▶ _WORK TO COMPLETE_
How many lines below hold "agent"? Answer with only the number.

▶ _INPUT RECORDS_

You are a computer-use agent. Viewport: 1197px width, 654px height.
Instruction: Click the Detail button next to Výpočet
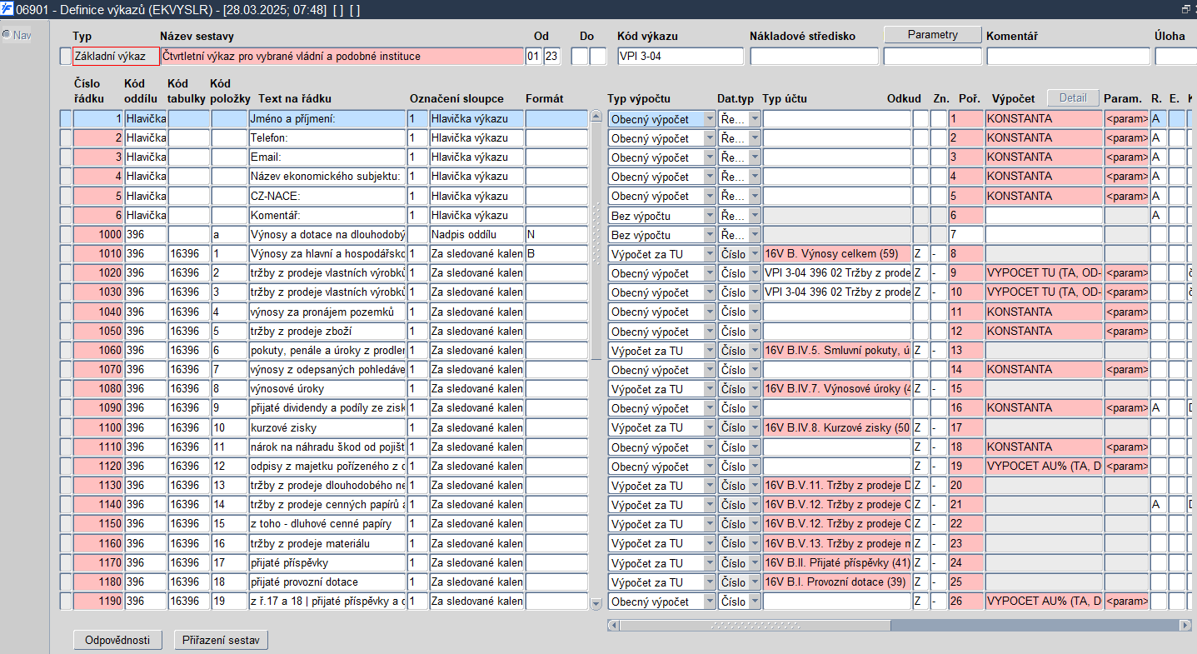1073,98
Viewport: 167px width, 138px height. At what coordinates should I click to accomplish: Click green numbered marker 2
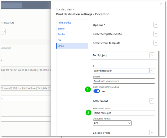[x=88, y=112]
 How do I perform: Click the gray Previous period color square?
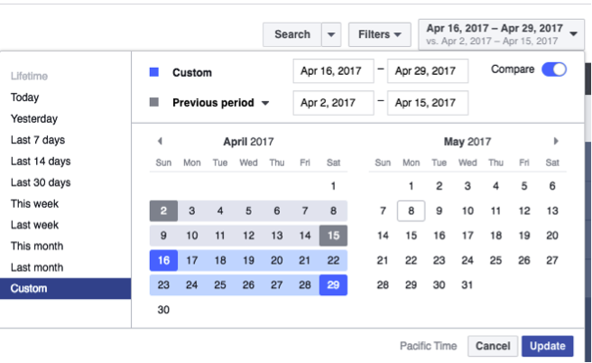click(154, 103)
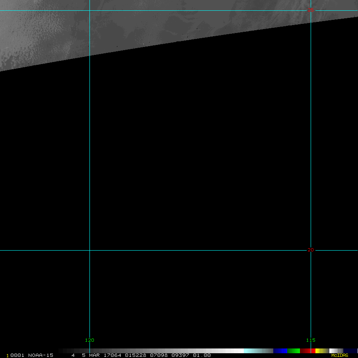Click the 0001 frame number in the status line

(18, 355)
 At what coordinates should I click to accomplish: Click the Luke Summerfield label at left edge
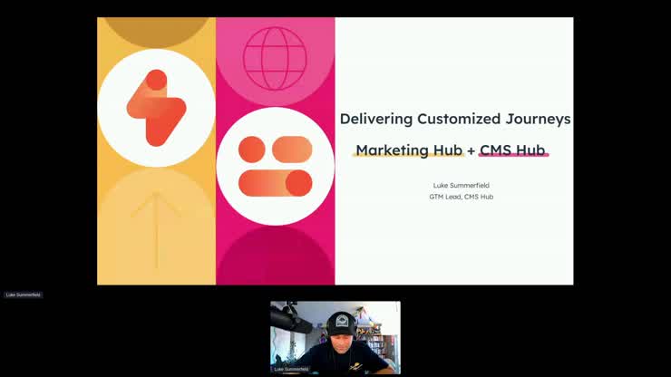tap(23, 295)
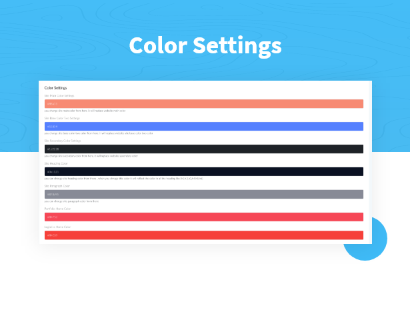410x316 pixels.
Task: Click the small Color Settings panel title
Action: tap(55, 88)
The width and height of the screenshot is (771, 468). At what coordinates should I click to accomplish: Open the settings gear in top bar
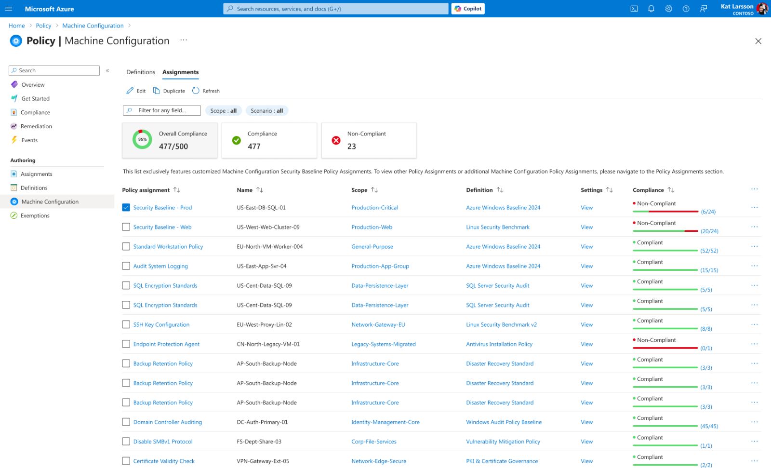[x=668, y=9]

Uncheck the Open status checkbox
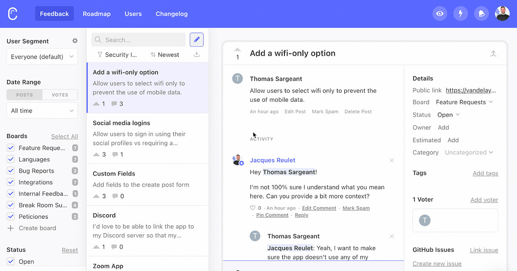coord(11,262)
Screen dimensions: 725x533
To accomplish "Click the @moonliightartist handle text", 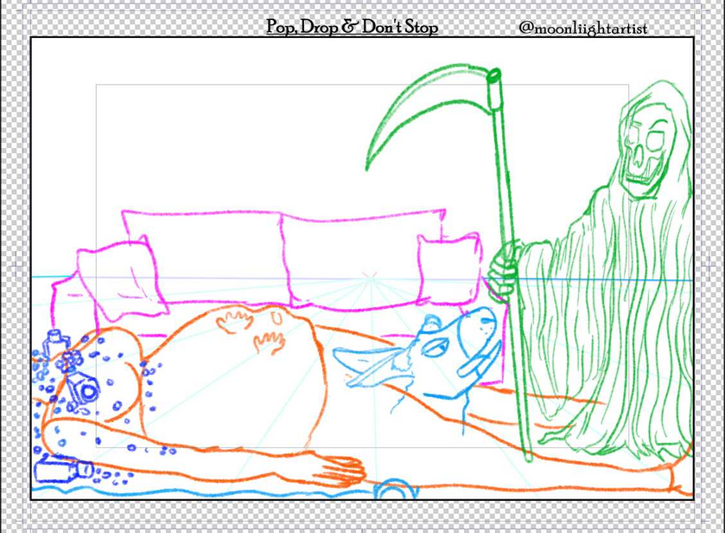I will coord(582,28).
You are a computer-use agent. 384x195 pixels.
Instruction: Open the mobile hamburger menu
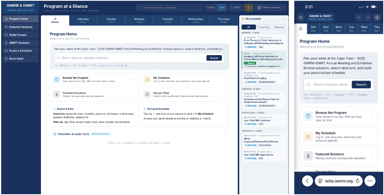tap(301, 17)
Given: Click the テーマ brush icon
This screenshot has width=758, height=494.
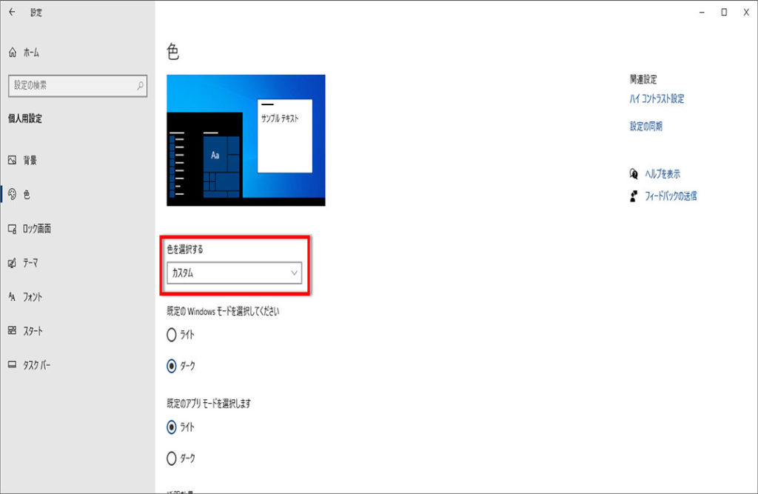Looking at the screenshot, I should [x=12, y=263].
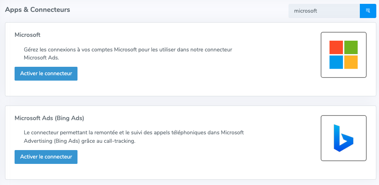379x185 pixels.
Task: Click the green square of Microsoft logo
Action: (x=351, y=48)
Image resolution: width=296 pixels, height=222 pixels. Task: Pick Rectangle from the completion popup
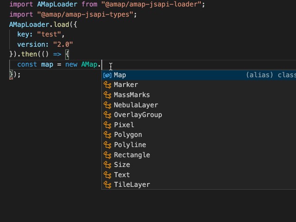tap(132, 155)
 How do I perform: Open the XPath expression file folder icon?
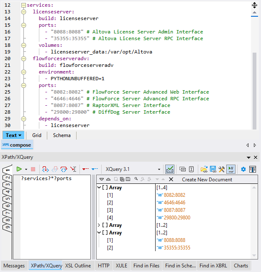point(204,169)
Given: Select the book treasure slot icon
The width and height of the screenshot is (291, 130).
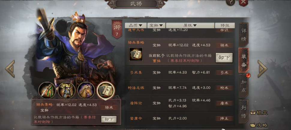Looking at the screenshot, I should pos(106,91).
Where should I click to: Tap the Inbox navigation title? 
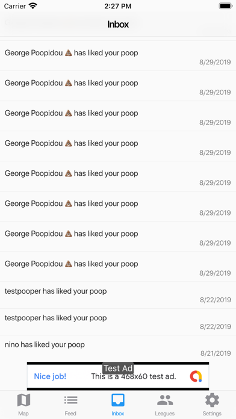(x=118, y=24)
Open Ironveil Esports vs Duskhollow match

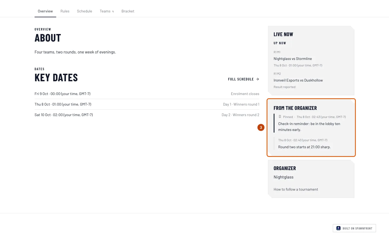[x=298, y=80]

---

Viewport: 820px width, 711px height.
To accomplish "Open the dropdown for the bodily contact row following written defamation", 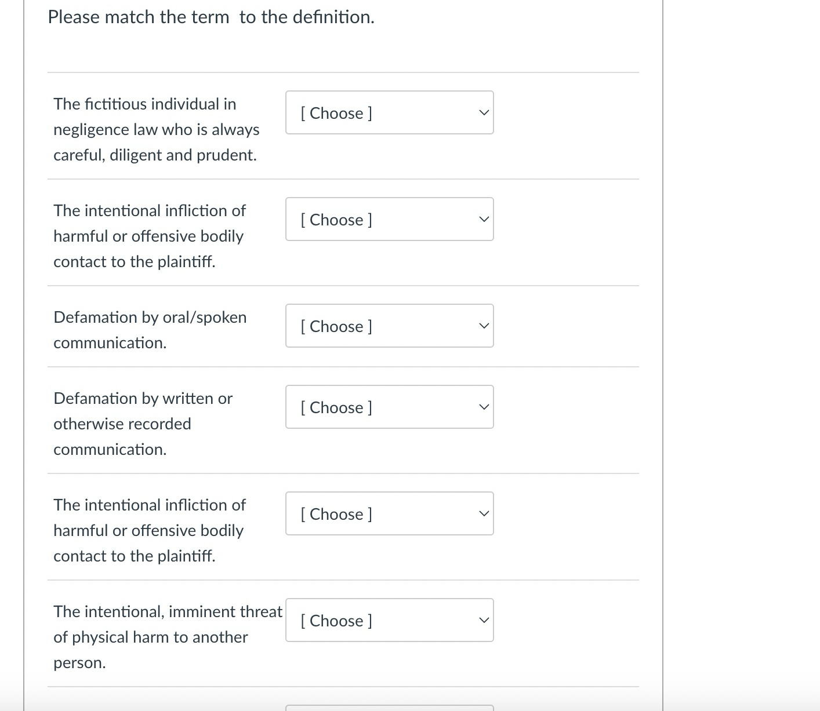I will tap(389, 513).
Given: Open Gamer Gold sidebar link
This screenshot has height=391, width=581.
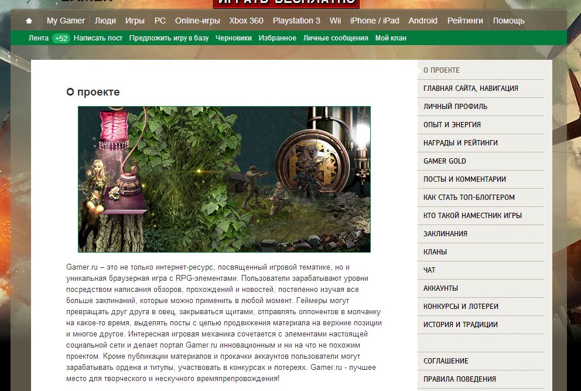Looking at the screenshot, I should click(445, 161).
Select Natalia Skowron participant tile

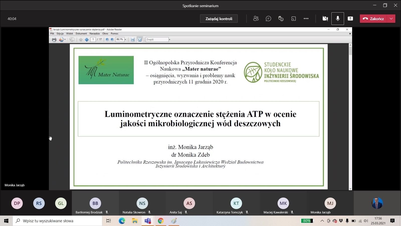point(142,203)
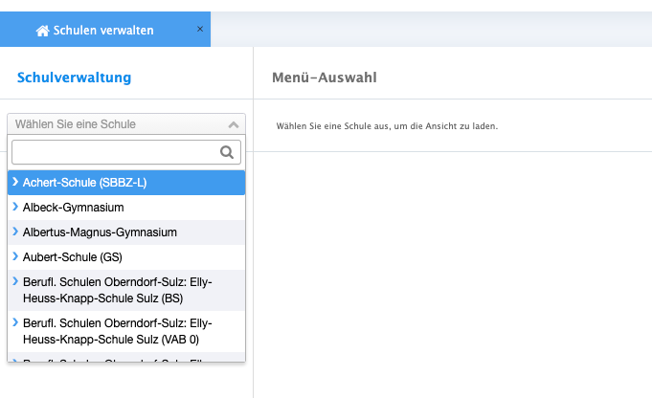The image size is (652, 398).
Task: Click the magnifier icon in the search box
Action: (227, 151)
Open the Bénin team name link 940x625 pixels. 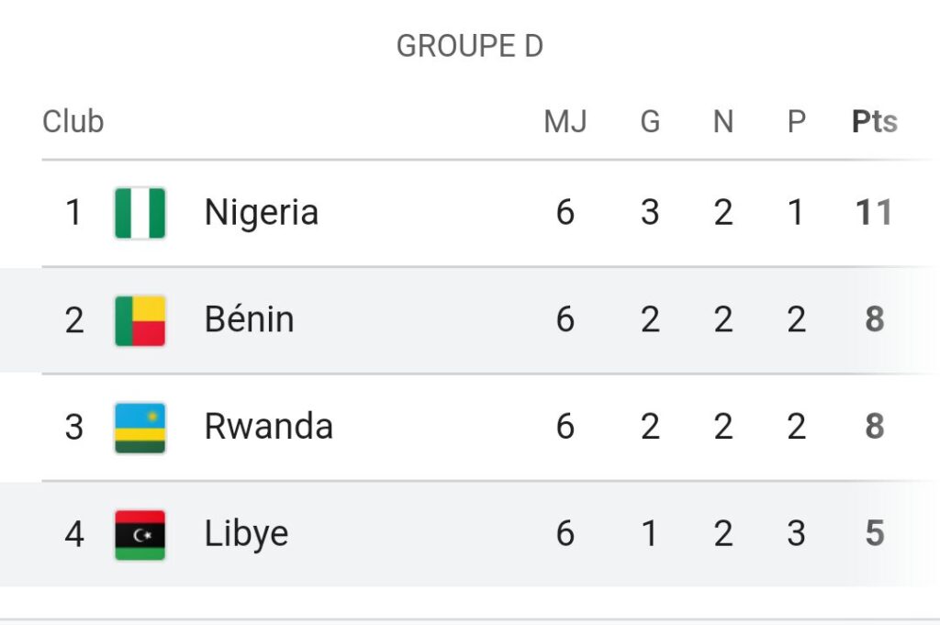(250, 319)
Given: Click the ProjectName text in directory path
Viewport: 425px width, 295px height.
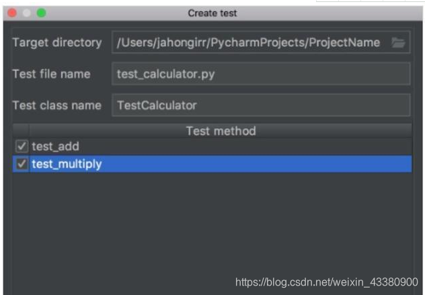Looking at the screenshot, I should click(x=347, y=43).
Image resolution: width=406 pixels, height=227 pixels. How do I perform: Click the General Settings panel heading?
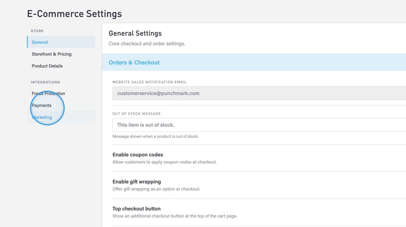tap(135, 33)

...

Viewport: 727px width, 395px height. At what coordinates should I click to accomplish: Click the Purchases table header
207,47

▶ _SOLUTION TO THE EXERCISE_
2